WHAT THIS TASK INVOLVES → Retype the lines below exactly, but only those from the line that has "Screen dimensions: 1119x696" through the line that has "1080x1080 pixels.". Omit every picture.

[Saved data entries]

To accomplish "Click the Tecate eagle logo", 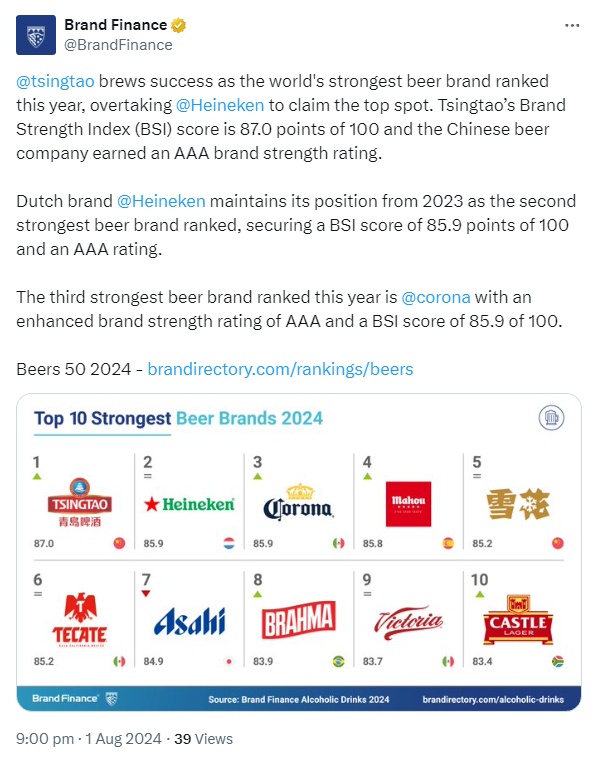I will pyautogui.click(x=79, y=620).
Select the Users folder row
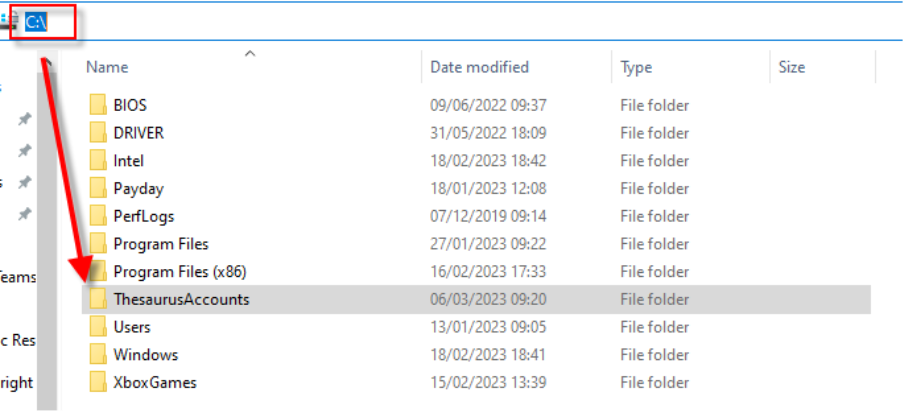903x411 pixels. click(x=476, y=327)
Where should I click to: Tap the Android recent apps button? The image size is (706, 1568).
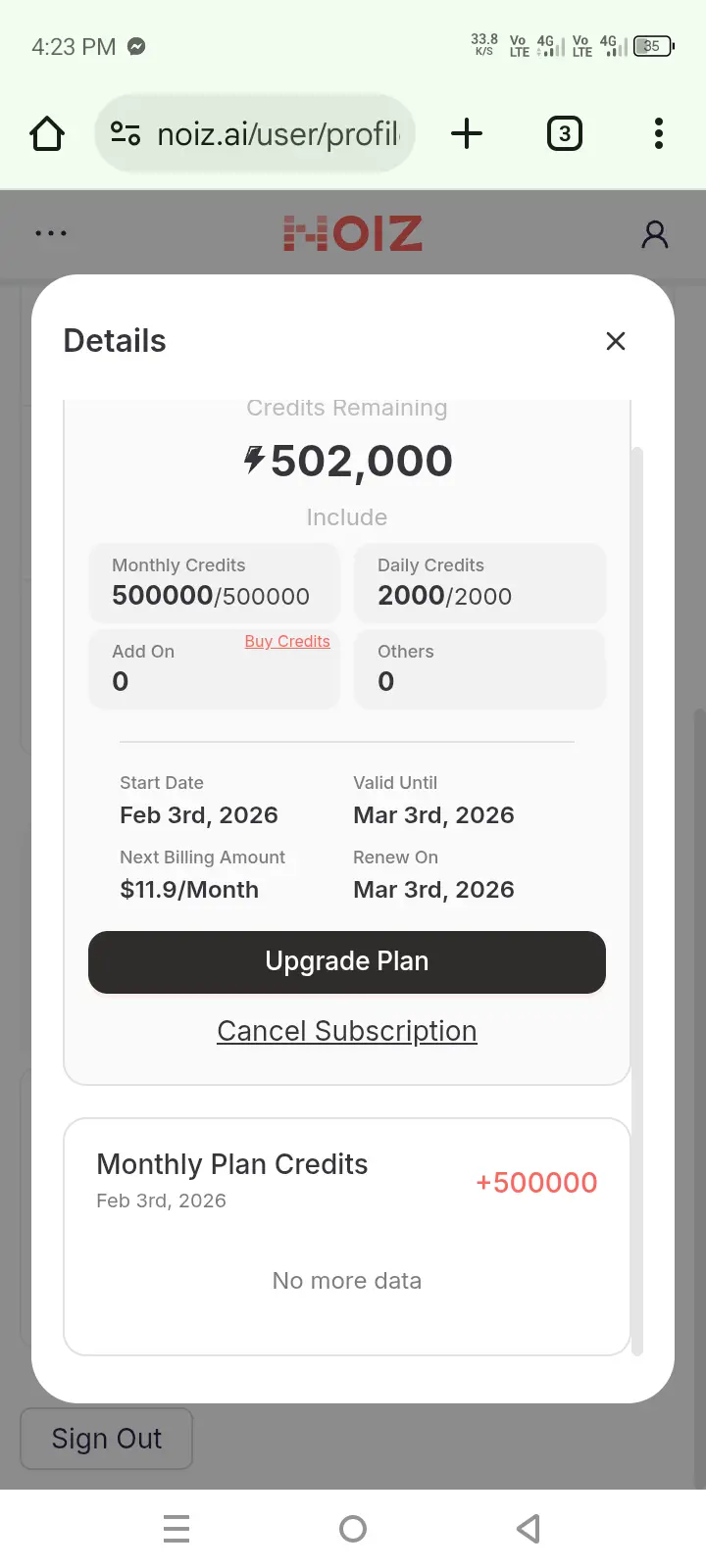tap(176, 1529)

* * *

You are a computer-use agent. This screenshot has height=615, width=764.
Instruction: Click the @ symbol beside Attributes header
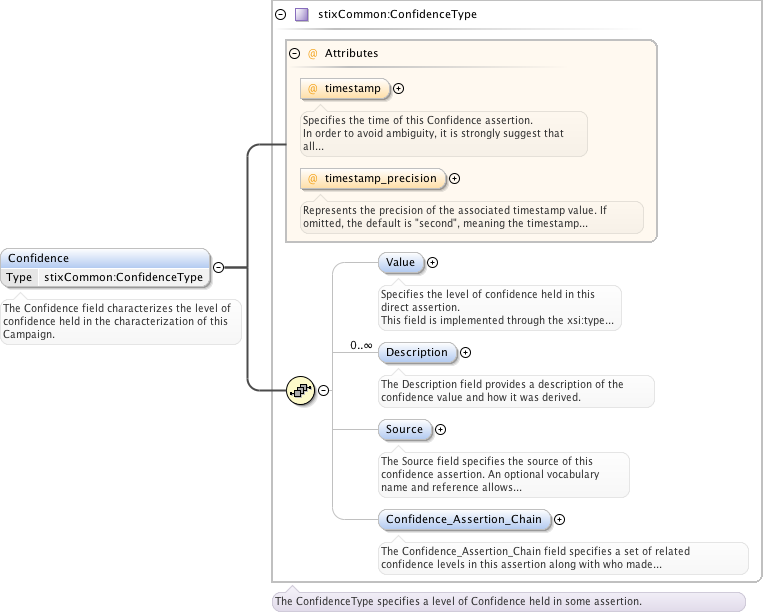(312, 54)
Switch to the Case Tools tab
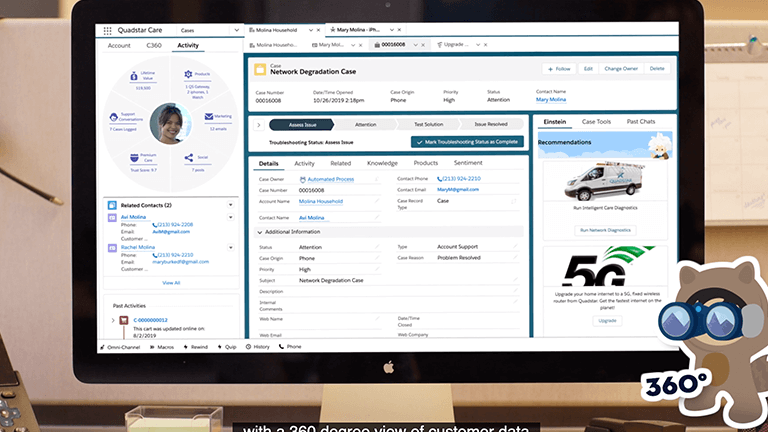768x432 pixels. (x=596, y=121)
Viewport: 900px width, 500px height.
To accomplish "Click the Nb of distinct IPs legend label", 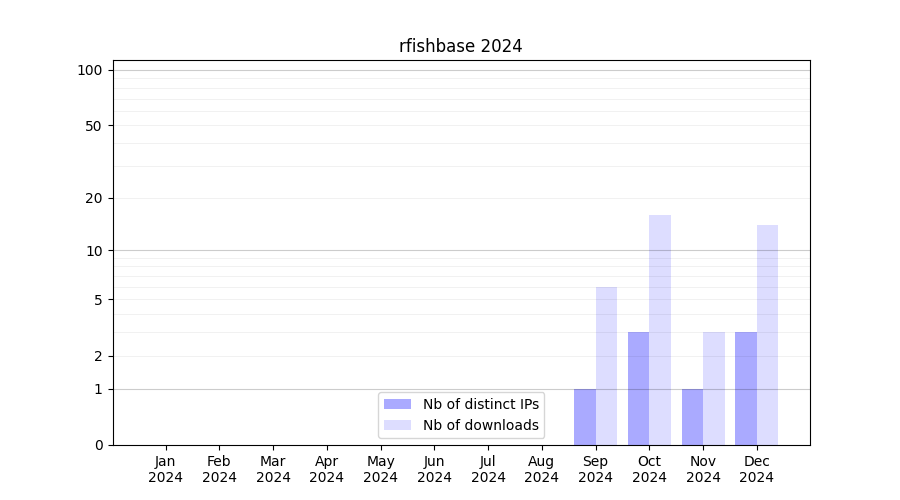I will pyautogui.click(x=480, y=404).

==

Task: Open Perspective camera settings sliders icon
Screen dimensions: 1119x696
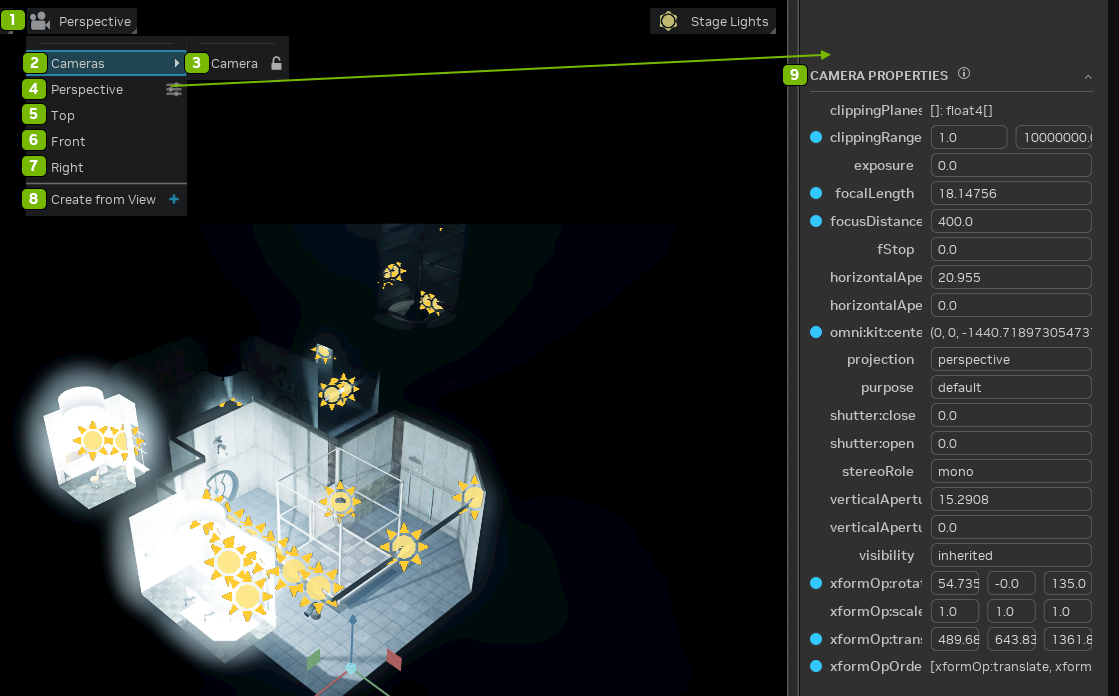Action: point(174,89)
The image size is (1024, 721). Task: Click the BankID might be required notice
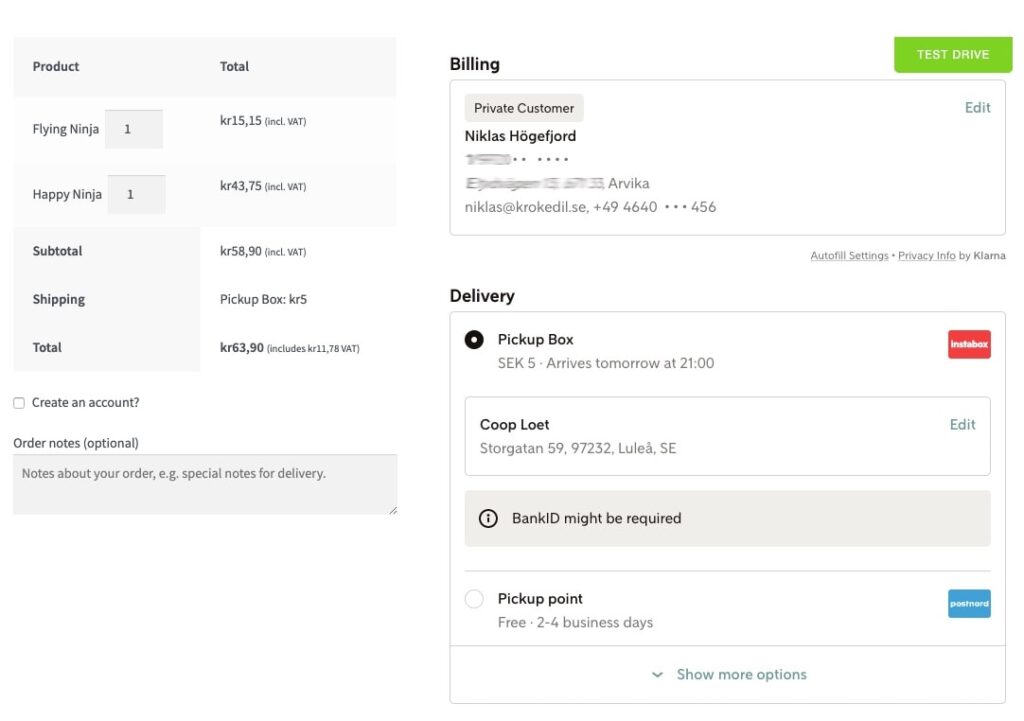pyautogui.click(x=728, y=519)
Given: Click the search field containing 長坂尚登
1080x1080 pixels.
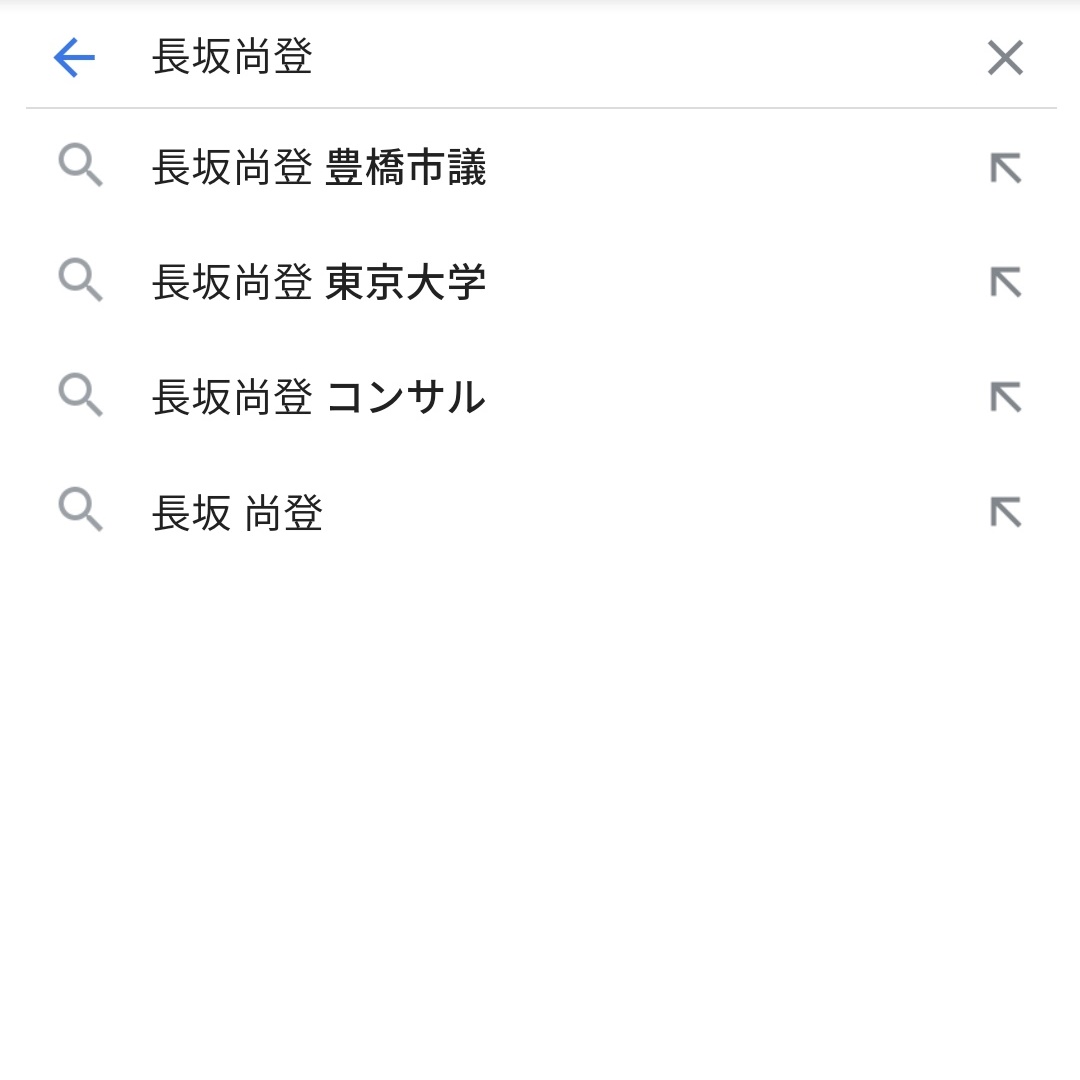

RESPONSE AREA →
Screen dimensions: 1119x696
Action: point(174,89)
The image size is (1024, 721). Task: Click the BankID might be required notice
pyautogui.click(x=728, y=519)
Given: Click the search field containing 長坂尚登
1080x1080 pixels.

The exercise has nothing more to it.